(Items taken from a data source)
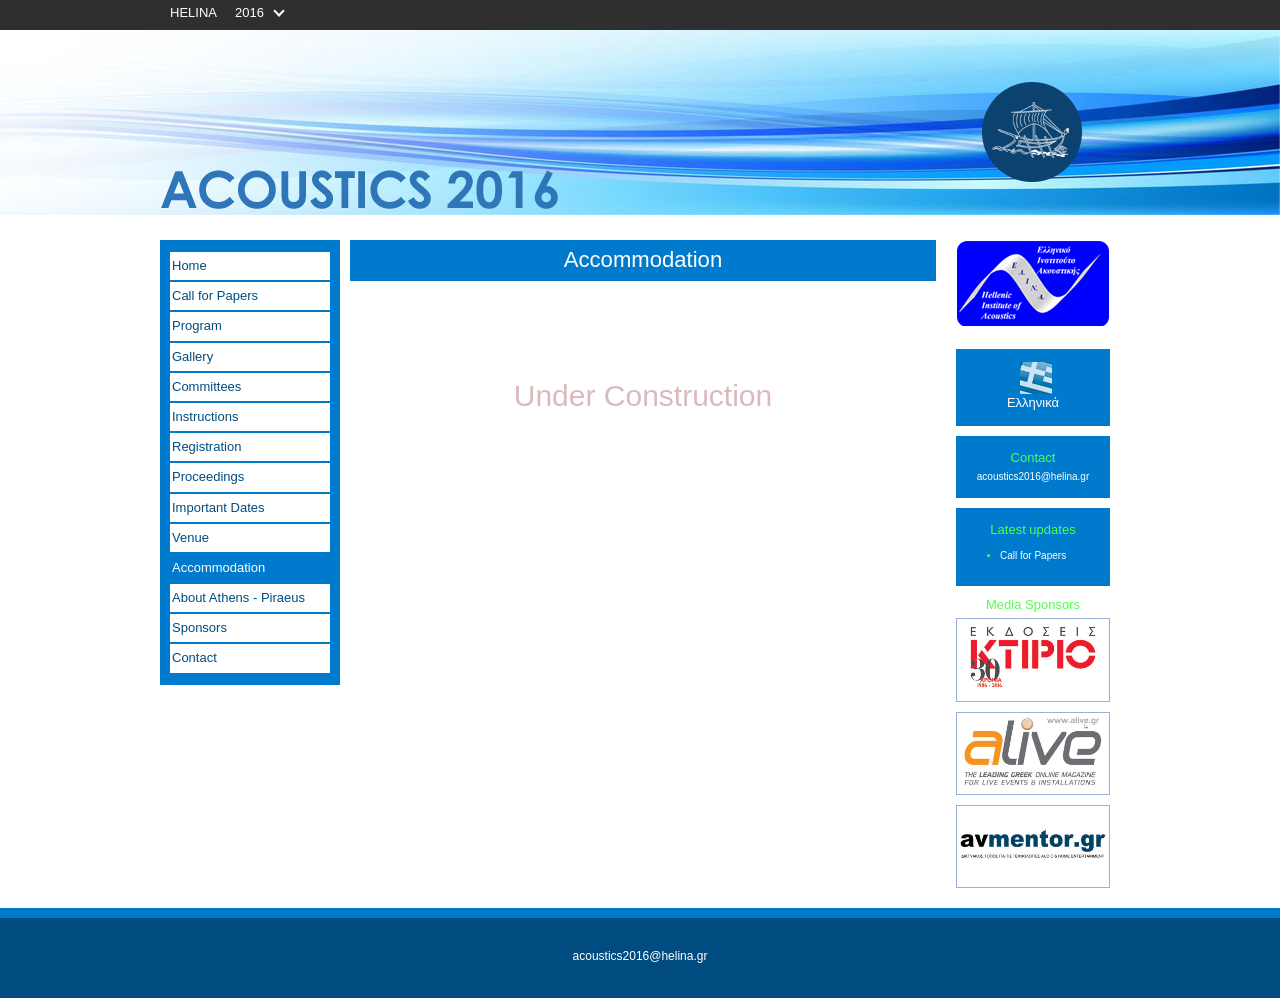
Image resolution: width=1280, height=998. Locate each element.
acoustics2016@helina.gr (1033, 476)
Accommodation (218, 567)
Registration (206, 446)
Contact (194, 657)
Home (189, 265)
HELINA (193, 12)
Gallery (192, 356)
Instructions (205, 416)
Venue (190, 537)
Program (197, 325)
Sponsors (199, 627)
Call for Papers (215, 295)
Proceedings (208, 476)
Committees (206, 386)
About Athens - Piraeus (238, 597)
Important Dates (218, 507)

• **Goal**
Reproduce every line of the records above word for word, omitting any pictures.

• **Exercise answer**
Image resolution: width=1280, height=998. Locate each element.
acoustics2016@helina.gr (1033, 476)
Accommodation (218, 567)
Registration (206, 446)
Contact (194, 657)
Home (189, 265)
HELINA (193, 12)
Gallery (192, 356)
Instructions (205, 416)
Venue (190, 537)
Program (197, 325)
Sponsors (199, 627)
Call for Papers (215, 295)
Proceedings (208, 476)
Committees (206, 386)
About Athens - Piraeus (238, 597)
Important Dates (218, 507)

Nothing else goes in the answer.